Аня неторопливо брела по вымытой дочиста площади. Спасаться было поздно, и терять нечего. Она сняла туфли и шла, низко склонив голову. Шла-шла и натолкнулась на нечто упругое и живое.
— Ой! — очнулась Аня. — Извините, пожалуйста!
— Ни за что! — насмешливо произнес знакомый голос. Даже очень знакомый, но абсолютно невозможный здесь, на этом самом месте.
— Белкин! — радостно воскликнула Аня. — Белкин, это ты?
— Нет, это тень отца Гамлета.
— Откуда ты взялся?
Аня выронила от растерянности туфли. Не раздумывая, обняла Белкина обеими руками и прижалась к нему так близко, что дождь не размывал объятие. Они замерли, надежно укрытые от посторонних глаз водопадом, и целовались судорожно, взахлеб. Словно ныряльщики, ушли на глубину и не могли вынырнуть — не хватало воздуха и сил.
Внезапно тугой фонтан с силой обдал их откуда-то сбоку. Они отпрянули друг от друга и залились смехом. Мимо медленно плыла поливальная машина, старательно сгоняя лужи.
Ливень не выдержал поединка с машиной и сдался. Грянуло солнце. И вспыхнули миллиардами капель пряничные купола Василия Блаженного, заискрились зубцы Кремлевской стены, засияли промытые до блеска окна Исторического музея.
Белкин поднял с мостовой Анины туфли, вылил из них воду и надел ей на ноги.
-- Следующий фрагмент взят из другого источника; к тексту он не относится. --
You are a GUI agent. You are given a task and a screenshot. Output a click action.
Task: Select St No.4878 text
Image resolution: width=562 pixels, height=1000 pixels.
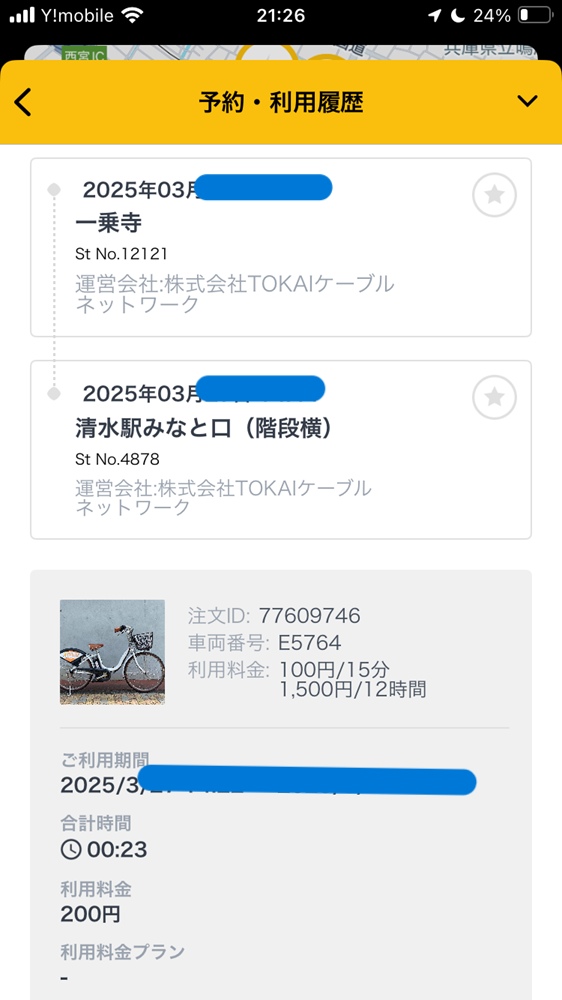tap(117, 459)
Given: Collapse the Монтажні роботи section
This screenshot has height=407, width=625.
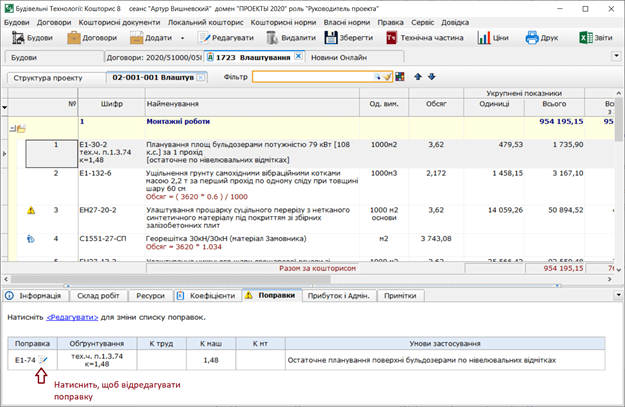Looking at the screenshot, I should tap(13, 128).
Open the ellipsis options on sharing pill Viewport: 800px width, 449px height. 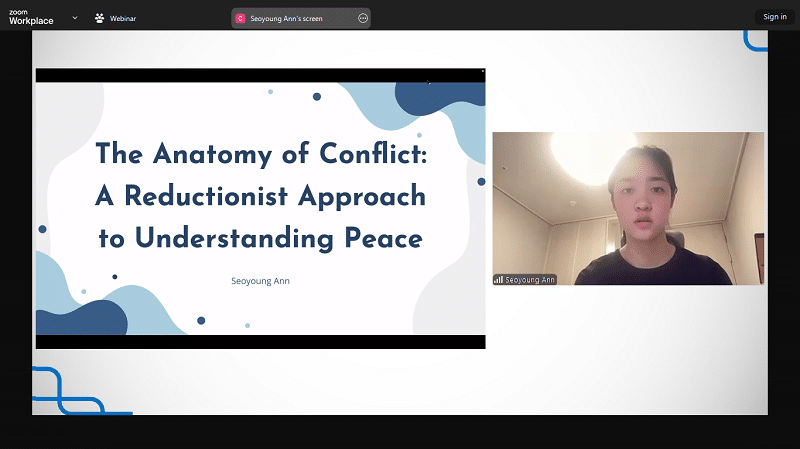click(x=363, y=18)
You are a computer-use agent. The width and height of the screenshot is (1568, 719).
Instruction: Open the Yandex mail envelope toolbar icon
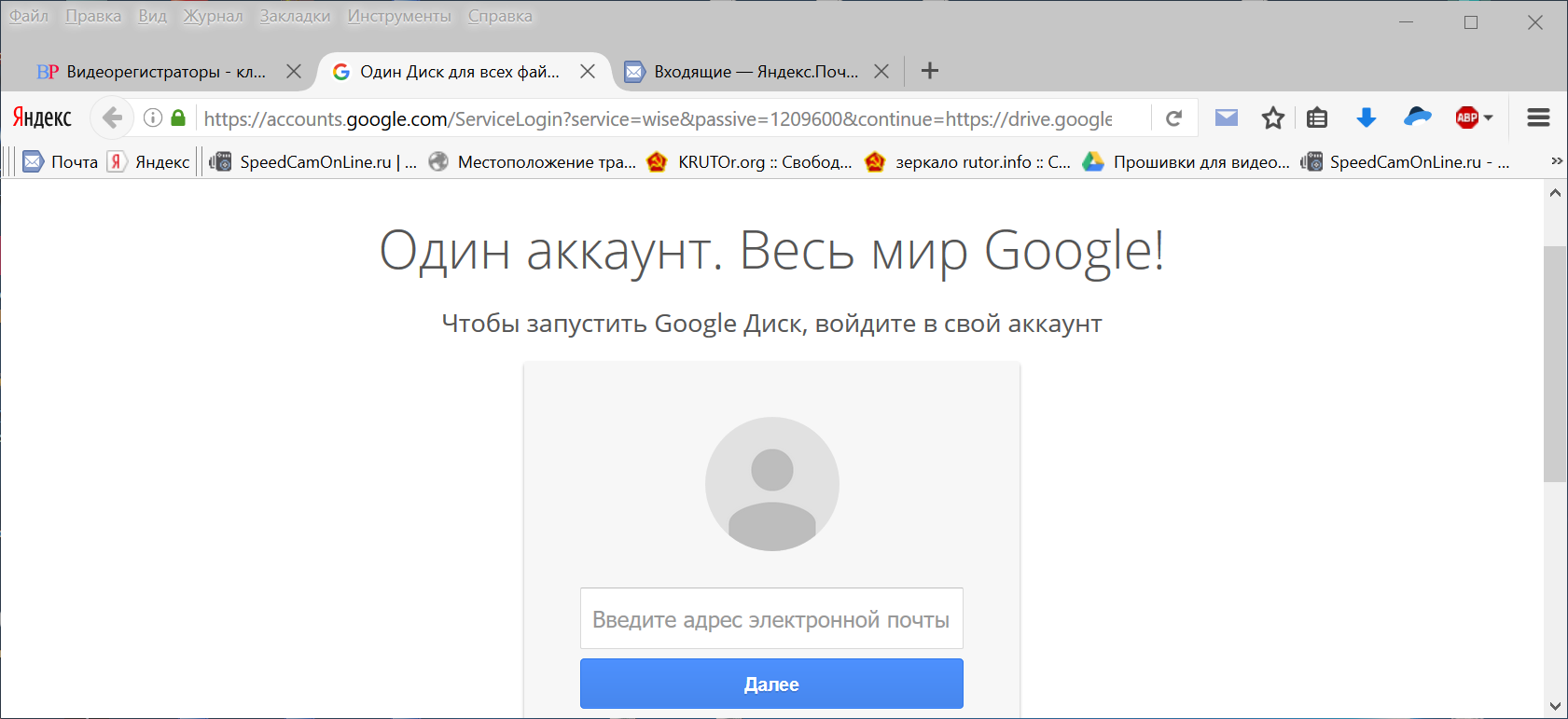click(x=1227, y=118)
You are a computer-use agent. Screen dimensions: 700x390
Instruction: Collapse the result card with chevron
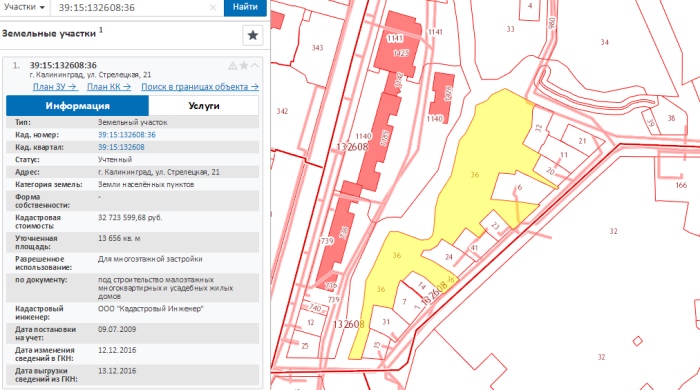pos(254,66)
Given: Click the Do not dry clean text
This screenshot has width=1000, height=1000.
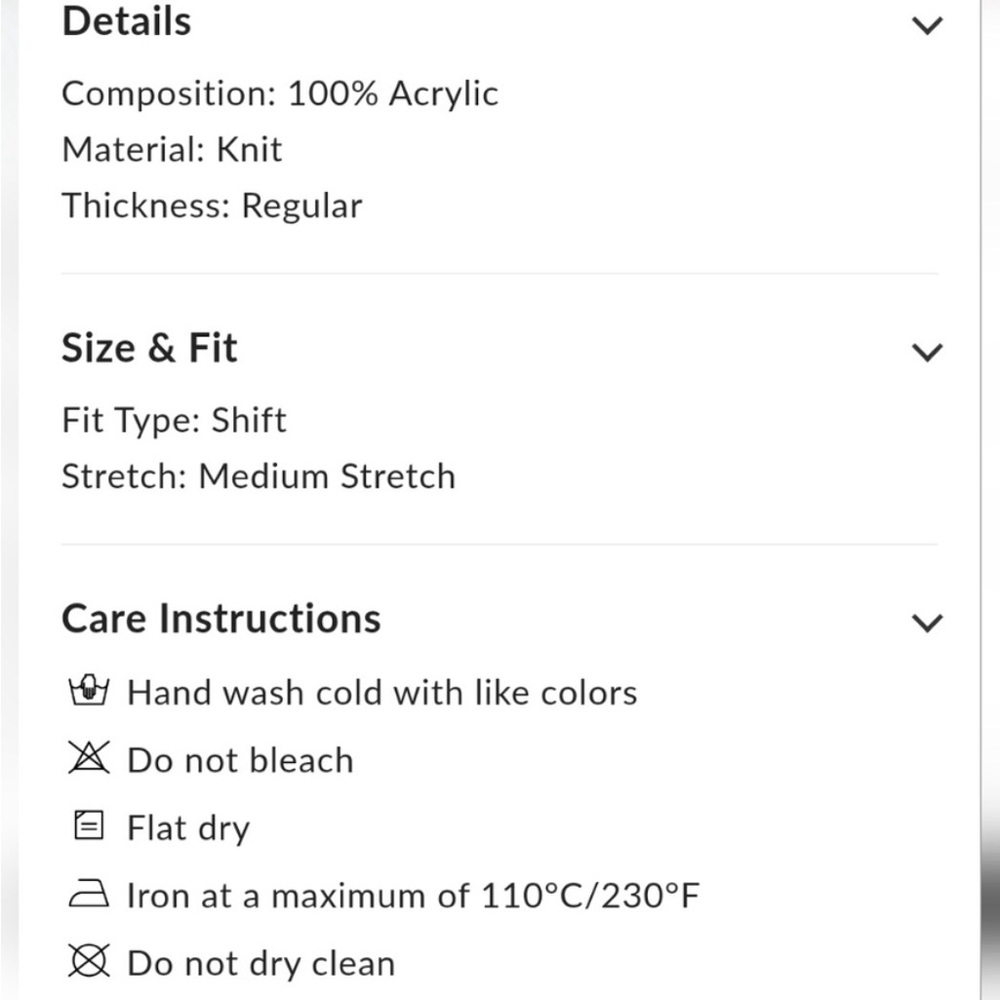Looking at the screenshot, I should 261,964.
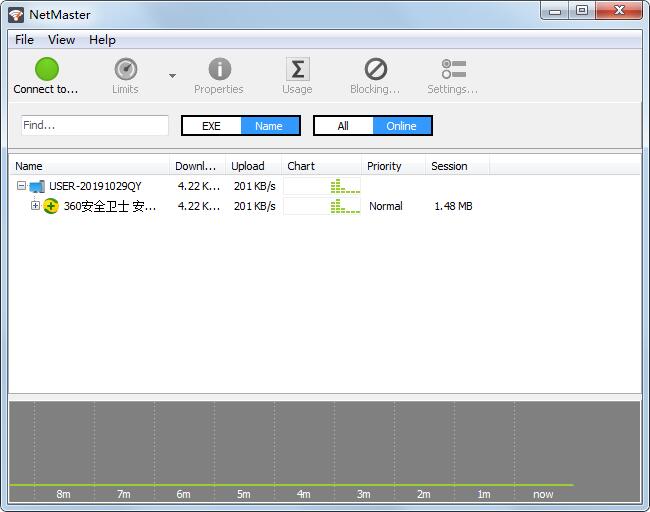
Task: Click the 360 security process icon
Action: [51, 206]
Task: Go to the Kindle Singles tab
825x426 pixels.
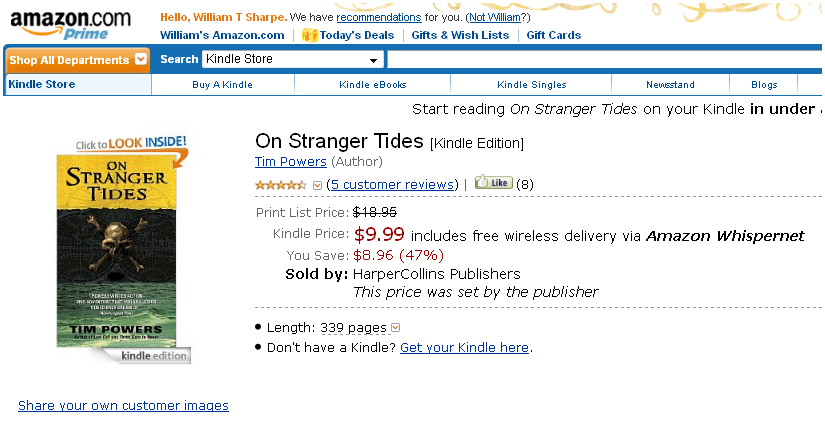Action: (531, 85)
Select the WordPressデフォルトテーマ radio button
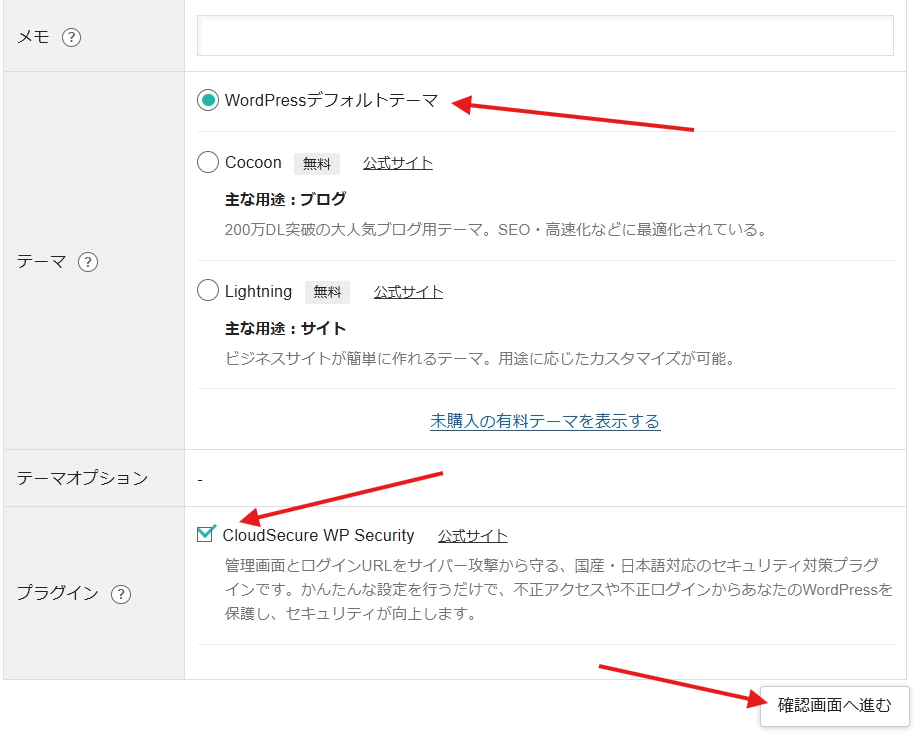This screenshot has width=918, height=737. (208, 100)
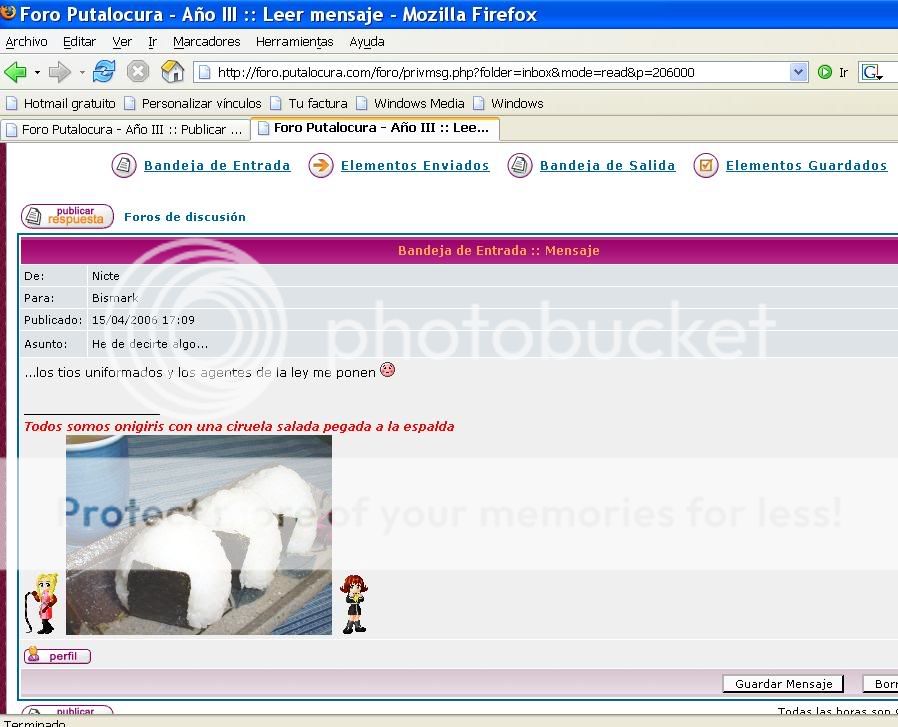The image size is (898, 727).
Task: Click the onigiri signature photo
Action: pyautogui.click(x=198, y=534)
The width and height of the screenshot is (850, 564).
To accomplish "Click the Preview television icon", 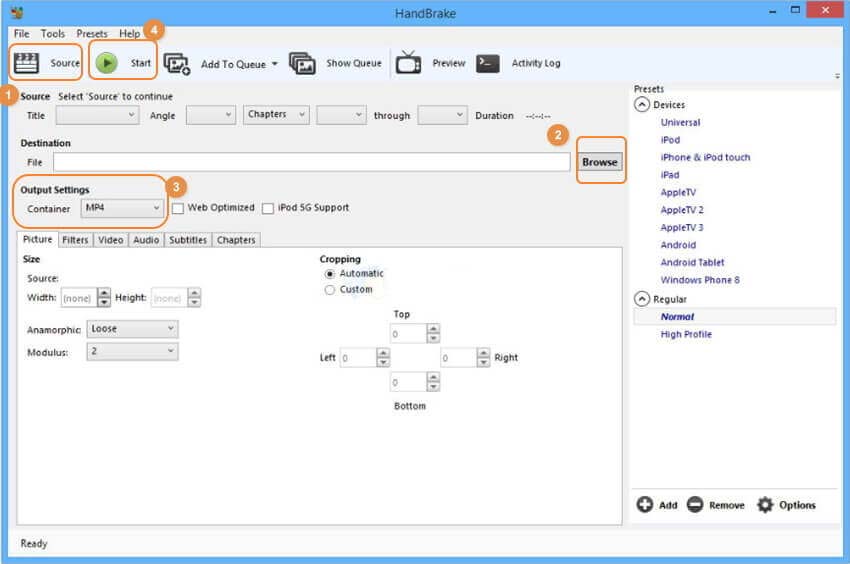I will click(408, 63).
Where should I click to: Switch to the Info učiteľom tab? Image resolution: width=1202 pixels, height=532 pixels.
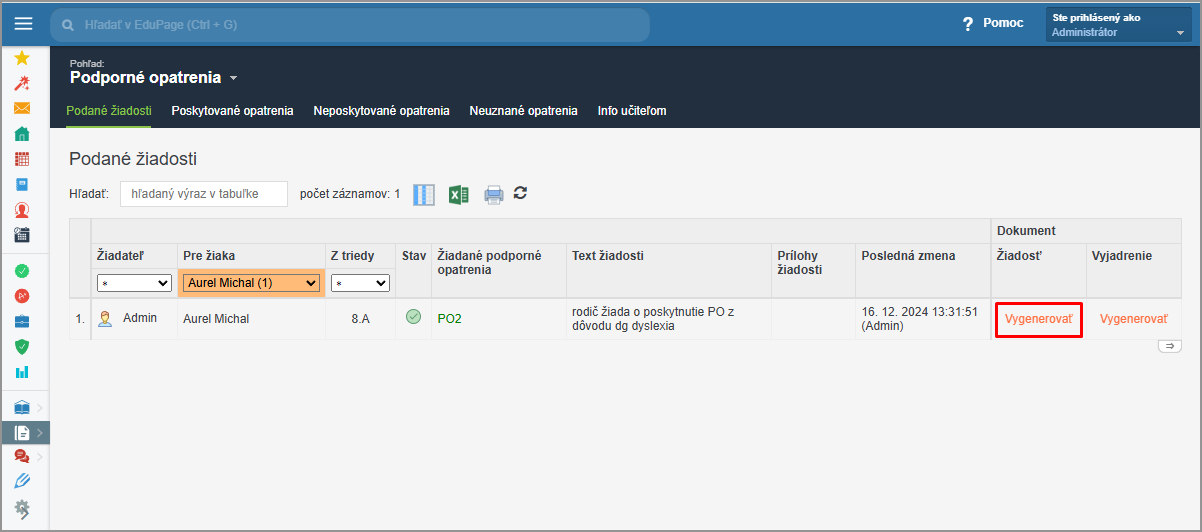click(632, 111)
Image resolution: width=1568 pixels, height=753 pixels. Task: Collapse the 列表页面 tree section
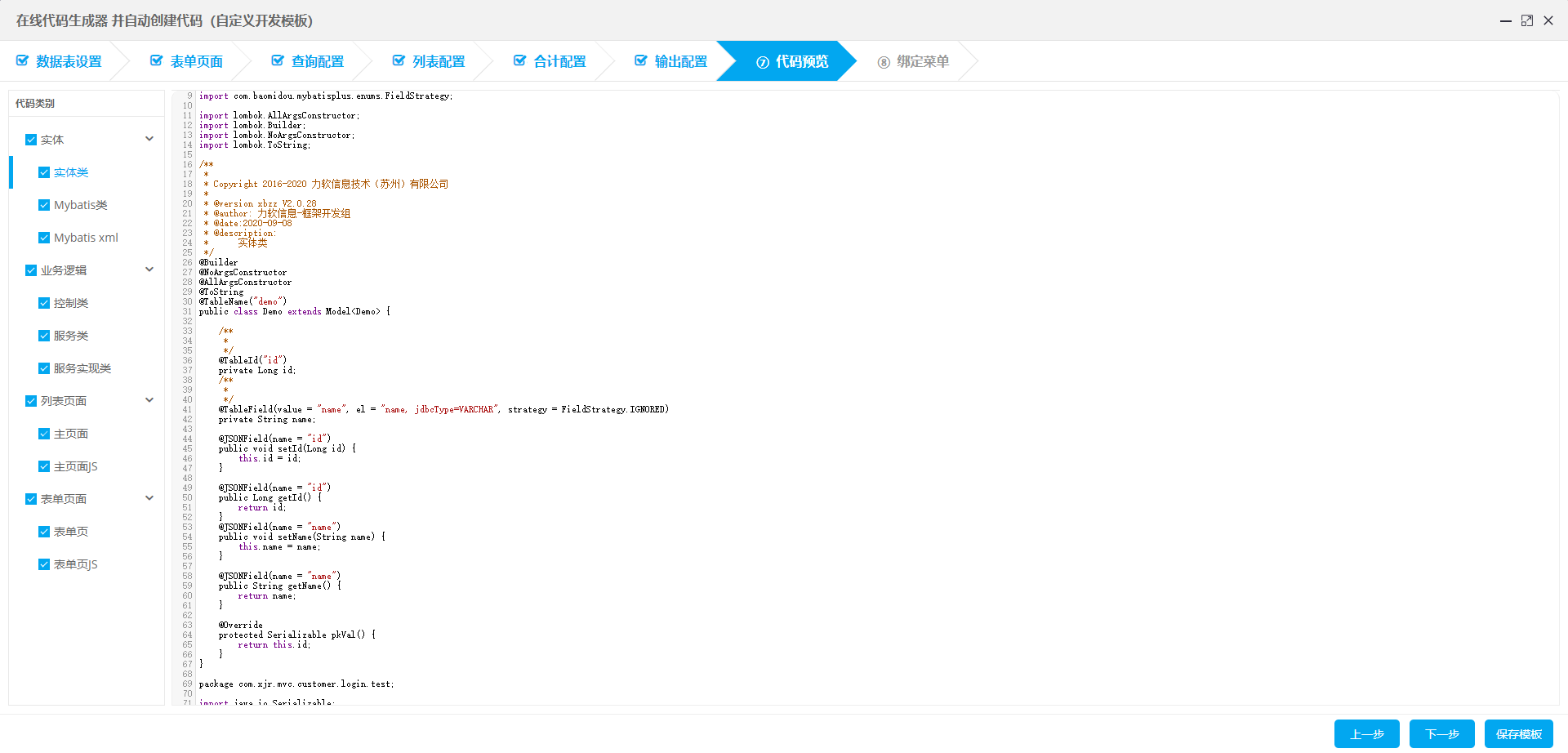(x=149, y=400)
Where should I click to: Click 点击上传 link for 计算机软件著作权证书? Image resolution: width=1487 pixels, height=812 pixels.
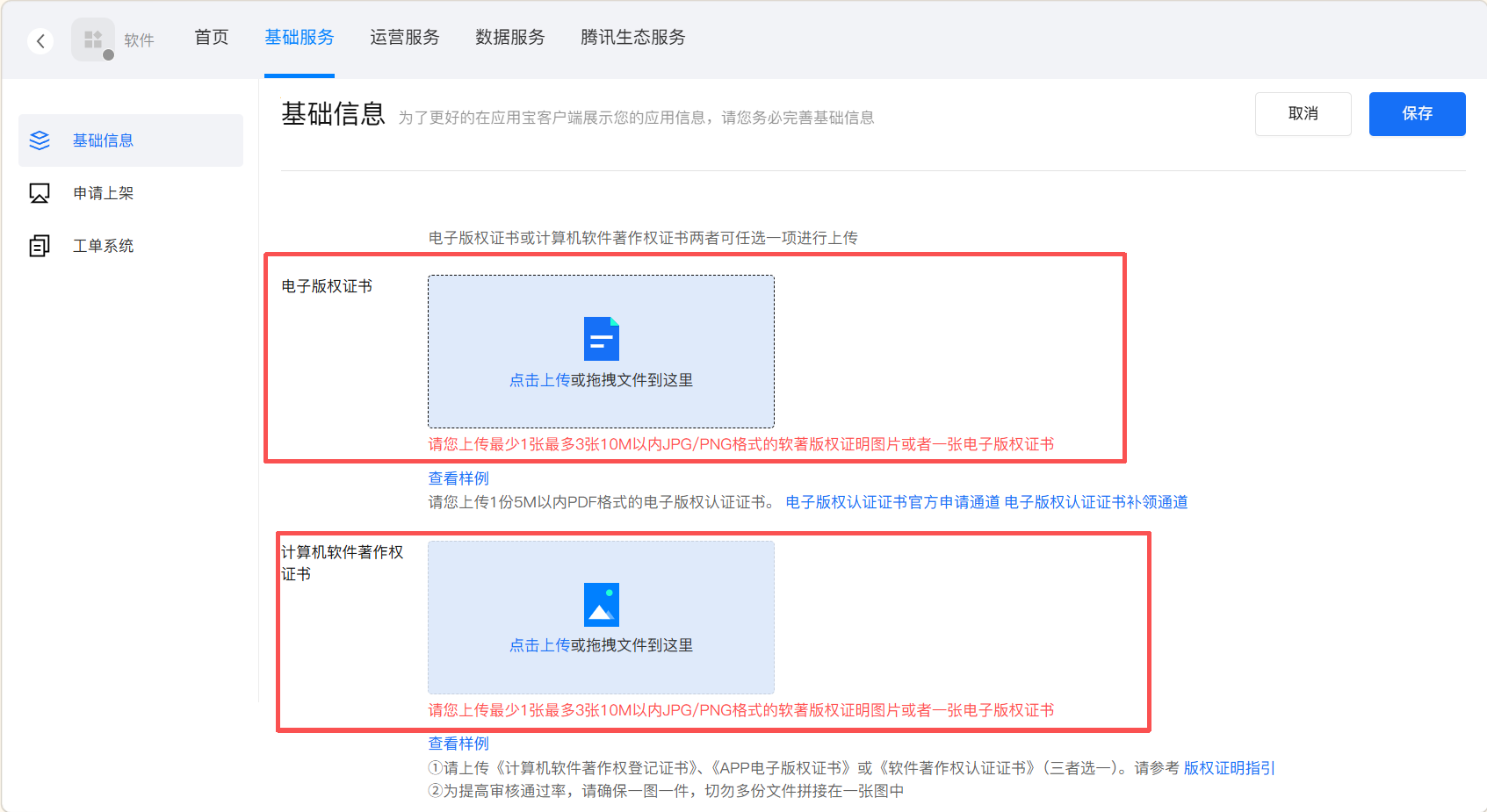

Аня отжала волосы, скрутив их жгутом. И пошли они, взявшись за руки, то и дело заглядывая друг другу в глаза, проверяя: ты тут?
— Нет, ну правда: откуда ты взялся? Прямо с неба свалился! — продолжала восхищаться Аня невероятной материализацией одноклассника.
— Ничего удивительного. Все дороги ведут в Рим. А все приезжие идут на Красную площадь. Я только вчера прилетел. В общежитии переночевал — и сюда.
— Так сразу устроился?
— Скажешь тоже! Меня знакомые второкурсники пригрели. Еще предстоит с комендантом сражаться. Придется брать личным обаянием. А ты где остановилась?
— Я? — Аня помрачнела. — У родственников. У дальних. Завтра документы пойду подавать. Пока не скажу, куда.
Белкин остановился и, утратив обычную привычку превращать любой разговор в балаган, очень серьезно попросил:
— Только не пропадай больше, ладно? Ты мне нужна. Ты даже не представляешь, как ты мне нужна.
— А почему ты раньше молчал? Мог хотя бы на выпускном сказать. Выходит, зря полночи на лестнице просидели?
— Боялся. Ты такая независимая. И очень красивая.
— Можно подумать!
— Хочешь, я расскажу, какая ты? — Белкин закрыл глаза и скомандовал: — Стой тут! Я могу нарисовать тебя по памяти. Всю — одной линией, такая ты тонкая. Как девочка на шаре. Ты ходишь, будто танцуешь. И так быстро, что волосы не успевают догнать тебя. И еще ты очень смешно хмуришь брови, когда сердишься. А на левой щеке, если присмотреться, брызги. Как будто кисточку встряхнули с охрой. Но я бы взял сепию. А губы…
— Молчи, — шепнула Аня и закрыла его губы своими.